On Wed, Apr 24, 2013 at 04:39:16AM +0000, Adrien W. de Croy wrote:
> I'm really struggling to see what benefit can be derived by a client in 
> knowing whether a server supports 100 continue or not.  So to me 
> Expects: 100-continue is a complete waste of space.  I've never seen one 
> so I guess implementors by and large agree.

The first place I saw lots of them (100% of the requests) were between
applications using web services. All the requests were POST and all of
them were using 100-continue. That's how I discovered that it was a non
final status code and that haproxy didn't handle it properly at this
time...

> Regardless of 100 continue being transmitted, the client has to send the 
> payload if it wants to reuse the connection.  The only early-out options 
> involve closing the connection.

... or using chunked-encoding.

> There was quite a lot of discussion about this in the past, and my 
> understanding was that 100 continue couldn't be used to negotiate 
> whether or not the payload would be sent.

But this can be quite useful with a webmail for example, where you don't
want to upload your mail with attached documents to discover that your
session has expired and that you must upload again!

> The outcome of this 
> discussion was not satisfactory IMO, since the "answer" was for the 
> client to send request bodies always chunked, and send a 0 chunk if it 
> needed to abort early.

Yes indeed, this is the only reliable way of using it.

> This IMO is unsatisfactory because it does not indicate that the client 
> didn't send the payload, and a whole heap of intermediary agents may act 
> on that as if it were complete.
> 
> So for me therefore there's still a hole in the spec around this - 
> chunking doesn't have a way to indicate aborting the body.  And there's 
> no way to pre-authorization transmission of a request body.

It's not a big problem because if the server says it rejects the request, it
will just drop the payload and it can safely be transmitted and truncated.
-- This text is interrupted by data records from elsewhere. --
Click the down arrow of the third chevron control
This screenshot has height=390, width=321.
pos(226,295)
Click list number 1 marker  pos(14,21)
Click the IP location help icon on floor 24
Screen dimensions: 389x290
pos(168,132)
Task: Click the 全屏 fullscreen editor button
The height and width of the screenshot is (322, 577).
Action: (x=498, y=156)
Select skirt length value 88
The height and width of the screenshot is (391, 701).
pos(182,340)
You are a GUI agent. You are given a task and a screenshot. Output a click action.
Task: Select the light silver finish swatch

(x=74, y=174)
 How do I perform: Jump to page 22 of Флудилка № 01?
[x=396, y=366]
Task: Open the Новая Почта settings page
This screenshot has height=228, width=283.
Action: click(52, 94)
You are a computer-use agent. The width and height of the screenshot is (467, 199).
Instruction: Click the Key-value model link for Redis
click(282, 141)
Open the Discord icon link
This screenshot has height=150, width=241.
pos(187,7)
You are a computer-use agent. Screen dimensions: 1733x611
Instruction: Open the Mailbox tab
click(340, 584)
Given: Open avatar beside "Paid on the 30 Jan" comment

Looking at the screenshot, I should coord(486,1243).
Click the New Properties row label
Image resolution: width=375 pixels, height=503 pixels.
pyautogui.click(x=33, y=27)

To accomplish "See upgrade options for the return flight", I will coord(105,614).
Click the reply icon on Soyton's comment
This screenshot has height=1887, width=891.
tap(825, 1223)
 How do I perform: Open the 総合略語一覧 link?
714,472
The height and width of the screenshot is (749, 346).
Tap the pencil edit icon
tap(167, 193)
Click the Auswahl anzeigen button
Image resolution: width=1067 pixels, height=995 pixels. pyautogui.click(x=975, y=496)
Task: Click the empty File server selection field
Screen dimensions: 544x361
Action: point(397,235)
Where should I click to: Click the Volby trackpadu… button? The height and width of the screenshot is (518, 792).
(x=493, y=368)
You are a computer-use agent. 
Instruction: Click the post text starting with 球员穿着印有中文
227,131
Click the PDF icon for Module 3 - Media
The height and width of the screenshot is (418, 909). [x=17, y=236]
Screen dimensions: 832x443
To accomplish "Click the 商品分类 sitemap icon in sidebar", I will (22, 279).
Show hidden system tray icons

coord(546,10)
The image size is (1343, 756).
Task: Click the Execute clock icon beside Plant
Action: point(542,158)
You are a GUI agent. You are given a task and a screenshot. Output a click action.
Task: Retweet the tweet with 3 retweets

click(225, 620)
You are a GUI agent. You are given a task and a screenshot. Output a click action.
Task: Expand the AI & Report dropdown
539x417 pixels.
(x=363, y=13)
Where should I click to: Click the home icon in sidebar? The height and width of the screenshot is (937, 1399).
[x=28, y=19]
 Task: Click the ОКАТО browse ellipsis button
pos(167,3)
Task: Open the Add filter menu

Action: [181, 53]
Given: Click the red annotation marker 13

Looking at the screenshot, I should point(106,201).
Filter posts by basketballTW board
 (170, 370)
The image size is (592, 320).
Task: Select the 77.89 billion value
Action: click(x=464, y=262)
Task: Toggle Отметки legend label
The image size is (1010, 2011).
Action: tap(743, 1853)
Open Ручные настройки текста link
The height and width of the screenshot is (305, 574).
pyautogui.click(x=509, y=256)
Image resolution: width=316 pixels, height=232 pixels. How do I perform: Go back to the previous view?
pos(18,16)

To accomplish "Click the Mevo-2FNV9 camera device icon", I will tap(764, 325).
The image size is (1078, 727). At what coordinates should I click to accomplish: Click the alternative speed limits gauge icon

> I don't see how a server can return a success status code to a message 
> it didn't even receive yet.

It will only base its decision on credentials or everything found in headers
(eg: auth, cookies, advertised content-length, ...).

> Returning a 417 due to expectation not met 
> is just extra noise and RTT, and the connection needs to be closed 
> anyway or the payload sent.

Except it's sometimes hard for the client to stop uploading something
that was already sent.

> So, what would we really lose if 100-continue were deprecated?  and what 
> would we gain.

First, it's the only way for the client to send non-idempotent requests
over existing connections without the risk that they expire during the
upload and that they don't know if the server could process them. If you
want to use a connection pool, you have no other choice.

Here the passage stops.